* _Extracted text_:
[start]

[AT] OT LED question

Steve W. swilliams268 at frontier.com
Mon Nov 7 18:37:42 PST 2016


Stephen Offiler wrote:
> Cecil, there's a really interesting little detail buried in your comment.
> In short, beware of any LED bulb if you find one claiming to retrofit into
> old automotive reflectors designed for incandescent.
> 
> I've done some reflector design, and it all begins at the light source (the
> filament with incan, or the emitter surface with LED) and from there it's
> just geometry, bouncing photons, like you're playing billiards.  A TINY
> change in the light source and you miss the shot, so to speak.  LED emitter
> surfaces look absolutely nothing at all like a filament.
> 
> SO
> 
> 
> On Sun, Nov 6, 2016 at 6:39 AM, Cecil Bearden <crbearden at copper.net> wrote:
> 
>> I wish there were a replacement LED bulb that would look original for my
>> old 37 Plymouth.  I polished the reflector and had new old stock bulbs,
>> but the last time we were in it after dark, I remember holding my
>> halogen flashlight out the window so I could see more in the distance.

[end]

(Text and item location entries)
[start]

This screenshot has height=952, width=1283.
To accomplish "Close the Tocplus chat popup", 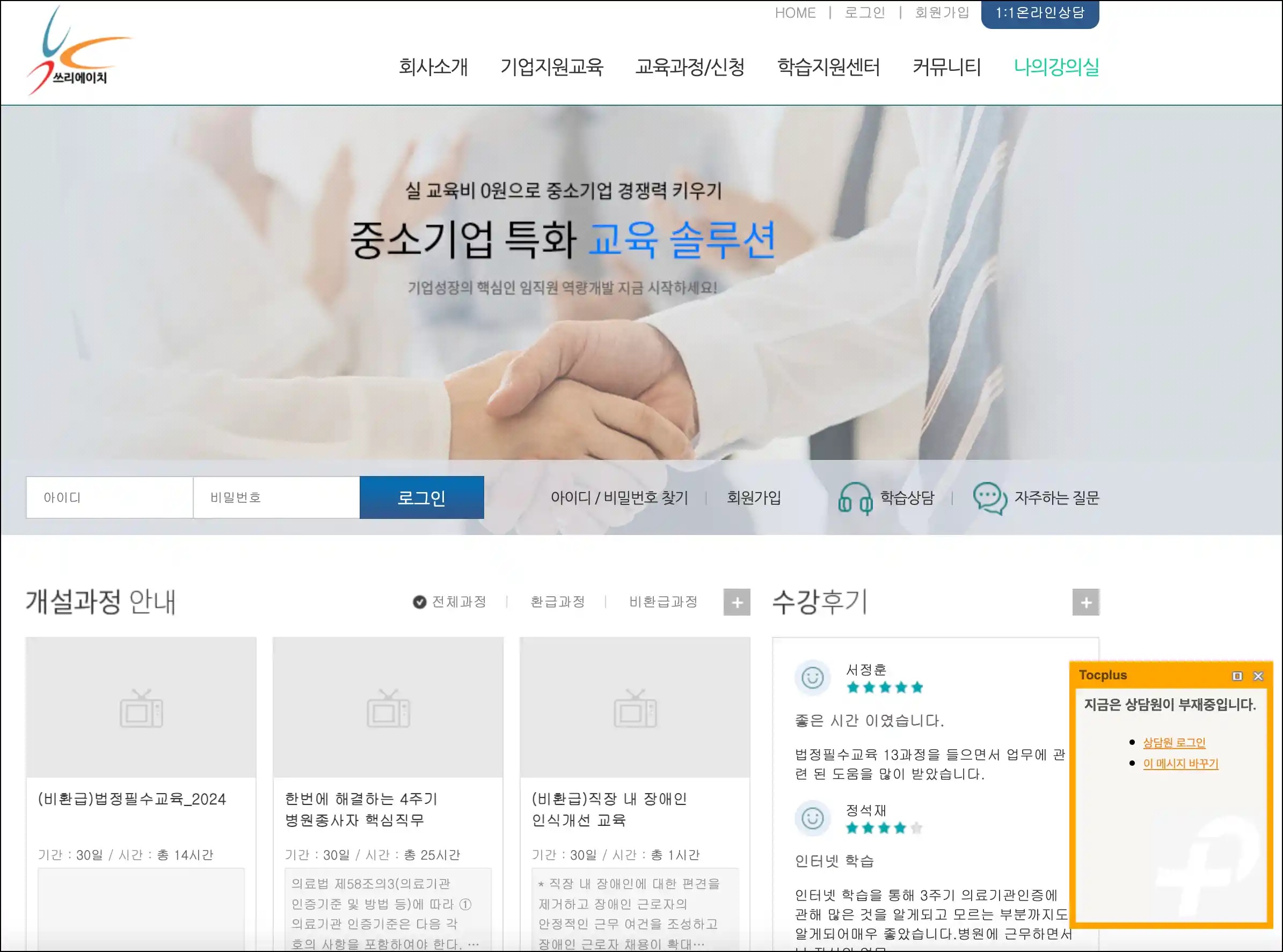I will point(1258,676).
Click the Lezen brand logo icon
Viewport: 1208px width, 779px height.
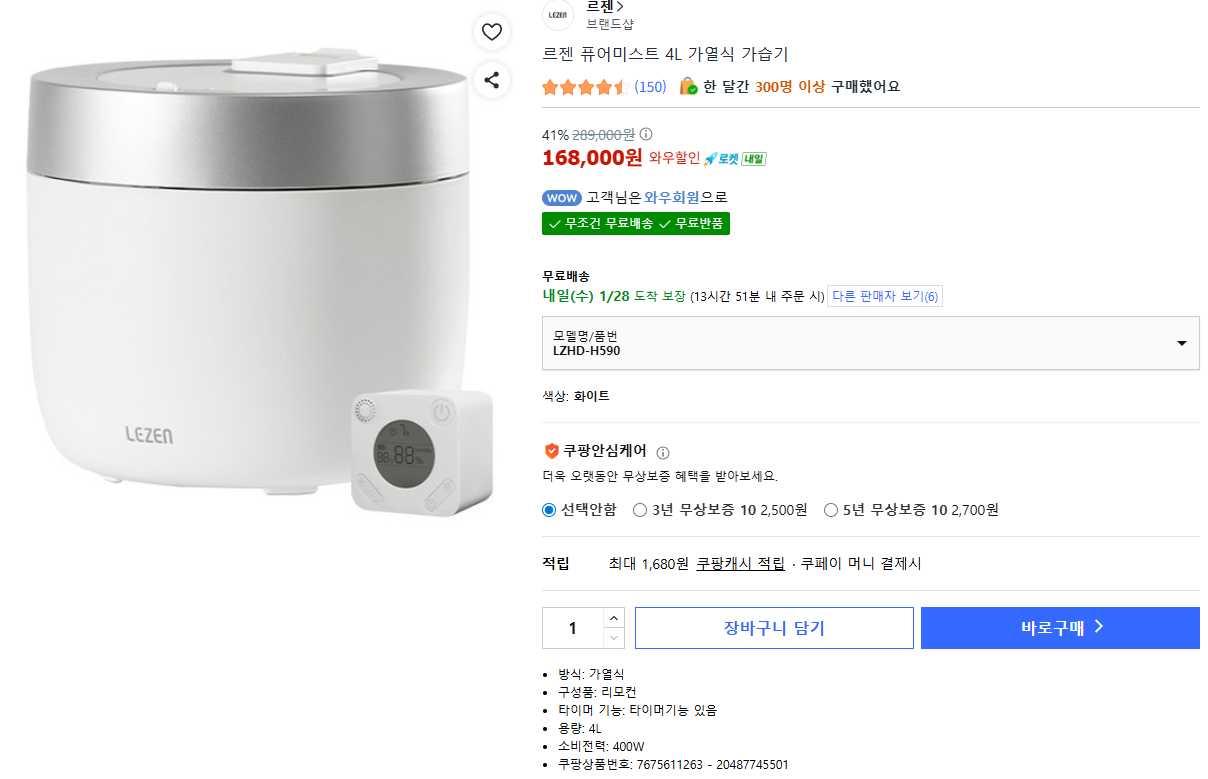click(558, 14)
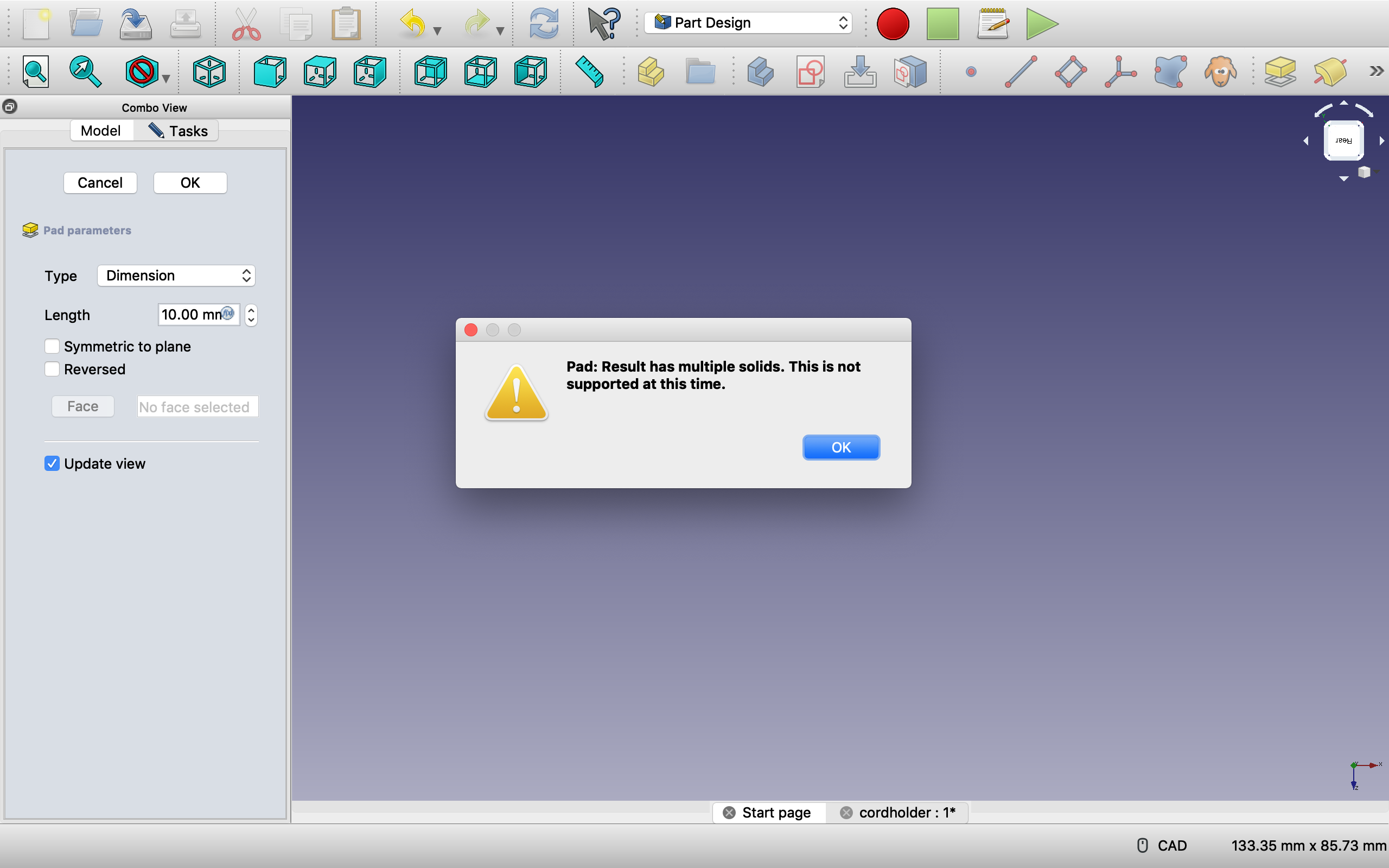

[end]

* _Actions to take_:
[1] Summarize the LED bulb discussion in two sentences.
[2] Extend the LED bulb discussion beyond its final sentence.

* _Answers to the tasks_:
[1] Cecil Bearden wishes for an original-looking LED replacement bulb for his '37 Plymouth, since even with a polished reflector and new old stock bulbs he once held a halogen flashlight out the window to see farther after dark. Stephen Offiler warns against LED bulbs claiming to retrofit into old automotive reflectors designed for incandescent bulbs: reflector design is geometry that starts at the light source, a tiny change in that source misses the shot, and LED emitter surfaces look nothing like a filament.

[2]
>> That was before the new LEDs, I have not had it out in a while.   We
>> intend to enjoy it more this year while it is cool here in OK....
>>
>> Cecil in OKla


That is one of the things I hate with some of the you tube crowd showing 
a "drop in replacement" light source for a vehicle, be it an LED or HID 
lamp. They then brag about "oh it's so much brighter". My take is that 
unless that reflector or projector lens was designed with the correct 
light source you get a LOT of nasty effects from them. Like having so 
much scatter that you blind oncoming drivers, or because the beam has 
been focused wrong you effectively lose any high beam advantage.

-- 
Steve W.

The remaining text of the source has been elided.